Thanks for the response...When I use these functions on data in a column that
contains less than 255 data points they work fine. *When there are more data
points (like 400 or 1000), Excel says that it is calculating but it never
finishes. *I tried letting it be for an hour one time but it didn't budge.. *
Usually, however, the bar at the top of Windcws says Microsoft Excel is not
responding. *I then have to force it to close and reopen.


There's got to be other formulas that are causing problems.

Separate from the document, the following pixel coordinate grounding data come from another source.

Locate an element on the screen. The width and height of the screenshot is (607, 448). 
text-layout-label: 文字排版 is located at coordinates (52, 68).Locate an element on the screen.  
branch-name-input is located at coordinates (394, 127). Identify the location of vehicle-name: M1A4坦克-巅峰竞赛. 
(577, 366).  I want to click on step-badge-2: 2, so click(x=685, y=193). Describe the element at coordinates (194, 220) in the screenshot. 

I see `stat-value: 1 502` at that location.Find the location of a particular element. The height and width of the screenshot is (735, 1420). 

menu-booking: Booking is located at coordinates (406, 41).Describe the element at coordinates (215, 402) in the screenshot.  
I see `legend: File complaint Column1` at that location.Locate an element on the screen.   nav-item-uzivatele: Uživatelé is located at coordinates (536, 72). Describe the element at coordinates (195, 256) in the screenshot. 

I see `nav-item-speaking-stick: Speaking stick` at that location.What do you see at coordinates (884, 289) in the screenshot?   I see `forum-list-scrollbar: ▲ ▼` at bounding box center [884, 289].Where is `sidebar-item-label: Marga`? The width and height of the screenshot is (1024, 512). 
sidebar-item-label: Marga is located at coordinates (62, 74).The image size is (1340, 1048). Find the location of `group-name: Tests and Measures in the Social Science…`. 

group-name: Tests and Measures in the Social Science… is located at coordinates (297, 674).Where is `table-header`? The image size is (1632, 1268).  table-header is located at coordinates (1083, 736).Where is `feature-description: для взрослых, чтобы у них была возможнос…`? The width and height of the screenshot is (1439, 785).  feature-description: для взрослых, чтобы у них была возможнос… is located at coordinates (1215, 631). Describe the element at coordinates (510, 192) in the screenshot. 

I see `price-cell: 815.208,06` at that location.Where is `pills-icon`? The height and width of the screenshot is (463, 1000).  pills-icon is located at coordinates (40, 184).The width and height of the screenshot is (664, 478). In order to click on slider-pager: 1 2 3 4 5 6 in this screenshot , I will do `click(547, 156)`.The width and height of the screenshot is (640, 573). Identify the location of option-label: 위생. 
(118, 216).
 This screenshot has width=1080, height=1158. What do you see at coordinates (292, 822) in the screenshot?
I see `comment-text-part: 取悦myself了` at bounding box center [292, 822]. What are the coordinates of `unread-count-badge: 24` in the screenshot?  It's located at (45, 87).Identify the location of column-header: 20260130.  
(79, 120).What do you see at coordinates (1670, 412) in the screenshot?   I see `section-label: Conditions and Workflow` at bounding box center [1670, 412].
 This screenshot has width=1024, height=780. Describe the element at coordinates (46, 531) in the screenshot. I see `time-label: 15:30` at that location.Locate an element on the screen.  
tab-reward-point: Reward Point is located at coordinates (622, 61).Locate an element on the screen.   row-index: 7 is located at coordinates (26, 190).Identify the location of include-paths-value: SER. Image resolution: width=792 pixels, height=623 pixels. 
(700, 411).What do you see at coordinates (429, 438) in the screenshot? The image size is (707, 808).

For
example, if I enter 1 in A1, 2 in A2, select A1:A65536 and Edit Fill
Series, I get the row number in each cell in A:A. The following

formulas calculate without incident.

C1: =MIN(A:A) 1
C2: =MODE(A:A) #NUM!
C3: =MEDIAN(A:A) 32768.5
C4: =AVERAGE(A:A) 32768.5
C5: =MAX(A:A) 65536

I believe I read somwhere in HELP that these functions are limited to 255
data points but it seems like it should handle more than that relatively
small amount of data.

...

Not quite.

If you're using range arguments like A:A or C5:IT10004, Excel will
process all cells in these ranges (65,536 and 2,520,000 cells,
respectively). What Excel won't do is accept ENTRY of formulas with
more than 30 arguments (Excel 2003/2004 and prior) or 255 arguments
(Excel 2007/2008).

However, Excel *WILL* recalculate formulas with more arguments than
it'll accept on entry if those formulas originated in other
spreadsheets. For example, Lotus 123 happily accepts 40 function
arguments, and will save formulas with that many arguments in its
own .WK4 file format. Excel 2003 and prior will happily load such
files (well, it would before recent 'Security' packs) *AND*
*RECALCULATE* such formulas and even save them in .XLS file format.
It's Excel's formula parser that has the arbitrary limitation, not
Excel's calculation engine.

If you're not getting syntax errors when you try to enter your
formulas, then those formulas themselves aren't the problem.

What other formulas are in your spreadsheet? Are your 'data points'
numeric constants or are they formulas? If they're formulas, do any
include RAND() terms? If so, MEDIAN, MODE and RANK might have problems
with volatile data range values. BTW, what do your RANK formulas look
like? Using my simplistic A:A sample data above, if the RANK formulas
are anything like

B1: =RANK(A1,A:A)

then that's almost certainly your problem. If so, it'd be FAR MORE
EFFICIENT to include an additional column for original row number (as
values, not formulas), then sort on the data values column first and
the original row number column second. The sorted order would then be
the rank. Add a rank column containing the new row numbers (again as
values), then resort on original row number. Basically, Excel's sort
algoritm is a variation on QuickSort, so O(N*log(N)), but a single
RANK(A1,A:A) call is O(N), so N such formulas is an O(N^2) process,
which for large ranges would be MUCH SLOWER than O(N*log(N)).